An electrophysiology (EP) study, is a specialized procedure that evaluates the electrical system of the heart. The procedure takes few minutes and its goal is to pinpoint an irregular heart rhythm that may be leading to your symptoms. The EP study can show which area of the heart is causing the arrhythmia, which allows the physician to create a treatment plan. During the EP study, the patient is sedated, and small catheters are advanced into different areas of the heart. The catheters have the ability to read the electrical activity within different areas of the heart, and small amount of electricity can be delivered through these catheters in an effort to induce the arrhythmia. The internal recording of your heart’s electrical activity is often compared to the external recording (electrodes on the patient’s chest) in order to correctly diagnose the arrhythmia.
Why might you need an EP Study?
Your heart should beat in what is called Normal Sinus Rhythm, which is at a normal rate (60-100 beats per minute) with normal electrical conduction through the heart. Arrhythmias (abnormal heart rhythms) are sometimes found in patients – some are congenital, and some arise from different lifestyle factors. In these arrhythmias, the normal electrical conduction in the heart is disrupted and the heart does not function at its full potential. These abnormal rhythms can lead to many symptoms including: fatigue, dizziness, palpitations, sweating, light-headedness, shortness of breath, fainting, and chest pain. Identifying the root cause of the symptoms can be done with the EP study as your physician can ascertain which area of your heart is acting up.

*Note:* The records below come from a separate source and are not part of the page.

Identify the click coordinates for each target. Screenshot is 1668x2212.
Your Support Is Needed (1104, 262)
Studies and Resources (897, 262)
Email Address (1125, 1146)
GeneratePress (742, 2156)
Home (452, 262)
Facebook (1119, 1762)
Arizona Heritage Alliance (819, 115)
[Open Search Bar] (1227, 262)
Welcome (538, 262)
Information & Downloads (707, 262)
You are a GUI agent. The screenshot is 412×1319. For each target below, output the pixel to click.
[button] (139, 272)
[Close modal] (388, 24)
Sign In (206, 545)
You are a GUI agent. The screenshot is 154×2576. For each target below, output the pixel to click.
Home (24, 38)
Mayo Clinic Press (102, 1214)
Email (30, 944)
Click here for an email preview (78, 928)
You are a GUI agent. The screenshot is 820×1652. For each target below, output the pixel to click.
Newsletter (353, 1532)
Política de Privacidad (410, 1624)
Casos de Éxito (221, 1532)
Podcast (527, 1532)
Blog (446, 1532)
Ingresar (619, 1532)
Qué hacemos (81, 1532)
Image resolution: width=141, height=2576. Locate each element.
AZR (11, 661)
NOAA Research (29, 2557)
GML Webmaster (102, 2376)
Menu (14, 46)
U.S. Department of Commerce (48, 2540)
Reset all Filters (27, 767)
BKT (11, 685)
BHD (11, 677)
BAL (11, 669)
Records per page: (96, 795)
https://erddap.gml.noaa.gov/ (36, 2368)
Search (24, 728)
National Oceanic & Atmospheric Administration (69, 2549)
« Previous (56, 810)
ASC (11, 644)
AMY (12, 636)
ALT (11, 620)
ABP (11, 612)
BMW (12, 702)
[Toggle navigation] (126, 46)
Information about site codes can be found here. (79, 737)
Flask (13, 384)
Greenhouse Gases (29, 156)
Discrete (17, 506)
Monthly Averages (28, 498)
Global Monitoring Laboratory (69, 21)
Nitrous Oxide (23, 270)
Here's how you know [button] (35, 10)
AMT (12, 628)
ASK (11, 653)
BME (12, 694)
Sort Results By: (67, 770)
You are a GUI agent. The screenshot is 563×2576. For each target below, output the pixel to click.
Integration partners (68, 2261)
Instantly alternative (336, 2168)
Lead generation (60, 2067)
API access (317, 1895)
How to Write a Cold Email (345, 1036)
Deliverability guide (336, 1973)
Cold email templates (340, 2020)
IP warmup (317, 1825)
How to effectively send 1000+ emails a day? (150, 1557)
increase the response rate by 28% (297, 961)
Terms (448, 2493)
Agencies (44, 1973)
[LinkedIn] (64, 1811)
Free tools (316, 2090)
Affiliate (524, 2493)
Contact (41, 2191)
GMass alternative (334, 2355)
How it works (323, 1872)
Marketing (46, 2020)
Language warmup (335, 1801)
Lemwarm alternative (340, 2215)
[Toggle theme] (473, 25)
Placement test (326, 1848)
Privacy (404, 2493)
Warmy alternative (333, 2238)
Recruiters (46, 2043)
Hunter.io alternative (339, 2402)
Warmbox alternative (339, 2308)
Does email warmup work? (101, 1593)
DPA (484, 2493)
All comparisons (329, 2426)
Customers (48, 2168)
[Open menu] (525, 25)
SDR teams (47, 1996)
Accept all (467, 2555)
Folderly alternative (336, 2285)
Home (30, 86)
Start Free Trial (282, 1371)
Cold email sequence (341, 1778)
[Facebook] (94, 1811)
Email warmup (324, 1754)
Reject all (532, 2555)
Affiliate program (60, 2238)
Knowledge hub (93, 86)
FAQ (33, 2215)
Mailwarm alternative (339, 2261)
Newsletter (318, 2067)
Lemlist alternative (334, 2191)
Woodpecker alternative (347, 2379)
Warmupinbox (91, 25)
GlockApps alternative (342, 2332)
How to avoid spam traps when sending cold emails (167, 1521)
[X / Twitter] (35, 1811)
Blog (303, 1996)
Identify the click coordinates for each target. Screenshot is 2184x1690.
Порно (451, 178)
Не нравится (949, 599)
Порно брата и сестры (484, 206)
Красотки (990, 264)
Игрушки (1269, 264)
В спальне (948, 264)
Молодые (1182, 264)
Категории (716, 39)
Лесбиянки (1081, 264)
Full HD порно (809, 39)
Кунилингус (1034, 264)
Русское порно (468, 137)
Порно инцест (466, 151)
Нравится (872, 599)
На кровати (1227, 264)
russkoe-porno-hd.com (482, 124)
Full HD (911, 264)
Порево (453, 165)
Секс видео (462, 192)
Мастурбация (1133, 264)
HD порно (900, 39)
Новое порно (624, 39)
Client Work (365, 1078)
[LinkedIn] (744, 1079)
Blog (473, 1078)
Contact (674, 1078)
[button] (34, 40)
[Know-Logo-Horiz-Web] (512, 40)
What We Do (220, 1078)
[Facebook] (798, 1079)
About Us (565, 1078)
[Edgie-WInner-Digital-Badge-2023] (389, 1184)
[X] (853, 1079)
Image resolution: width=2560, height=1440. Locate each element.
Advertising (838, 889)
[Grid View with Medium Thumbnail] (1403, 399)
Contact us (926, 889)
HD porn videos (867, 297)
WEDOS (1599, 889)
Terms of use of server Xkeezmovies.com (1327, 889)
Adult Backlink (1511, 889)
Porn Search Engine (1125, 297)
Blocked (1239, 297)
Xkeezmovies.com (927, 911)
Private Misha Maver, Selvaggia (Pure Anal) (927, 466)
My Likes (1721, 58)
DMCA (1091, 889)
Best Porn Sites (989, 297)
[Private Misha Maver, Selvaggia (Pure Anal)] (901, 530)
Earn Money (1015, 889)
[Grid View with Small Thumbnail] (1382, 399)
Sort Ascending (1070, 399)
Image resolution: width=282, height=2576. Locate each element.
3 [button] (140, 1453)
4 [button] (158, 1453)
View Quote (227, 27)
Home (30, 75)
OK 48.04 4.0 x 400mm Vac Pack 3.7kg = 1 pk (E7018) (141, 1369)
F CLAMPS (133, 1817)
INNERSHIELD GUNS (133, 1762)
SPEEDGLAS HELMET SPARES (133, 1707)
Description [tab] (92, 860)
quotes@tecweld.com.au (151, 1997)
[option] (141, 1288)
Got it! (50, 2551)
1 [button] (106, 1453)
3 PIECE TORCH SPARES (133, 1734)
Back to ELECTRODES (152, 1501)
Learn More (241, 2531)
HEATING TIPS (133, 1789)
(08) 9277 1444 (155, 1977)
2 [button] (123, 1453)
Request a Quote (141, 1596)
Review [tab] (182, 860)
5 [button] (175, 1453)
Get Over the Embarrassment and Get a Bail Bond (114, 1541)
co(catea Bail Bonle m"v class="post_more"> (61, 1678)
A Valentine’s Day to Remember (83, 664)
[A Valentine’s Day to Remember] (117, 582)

What are the possible outcomes of an EP Study?
There are 4 possible outcomes:
- The test was inconclusive: Though the rarest outcome, it is possible that the physician cannot reproduce the irregular rhythm that is leading to your symptoms. In the event this happens, your doctor may decide to send you home with some type of monitoring device. There are Holter monitors, which are portable monitors that externally observe your heart rhythm for 1-2 days. There are event recorders which are another external monitoring device that observe your heart rhythm for up to 1 month. Finally, there are implantable loop recorders that may be implanted for up to 2-3 years. This is a small device that is placed under the skin for a more reliable recording of your heart rhythm when you experience symptoms.
- An arrhythmia was induced in the EP lab, but the physician decides that it is best if it is medically managed: In this case, the doctor will send you home with a prescription to control the arrhythmia and in turn help with your symptoms.
- A radiofrequency ablation is necessary at this time: If the culprit area in the heart is easily fixed with cardiac ablation, the physician will advance another catheter into the heart. This catheter will heat up and cauterize the misfiring tissue, which will put you back into normal sinus rhythm. That tissue will then be unable to misfire anymore, and your symptoms will resolve.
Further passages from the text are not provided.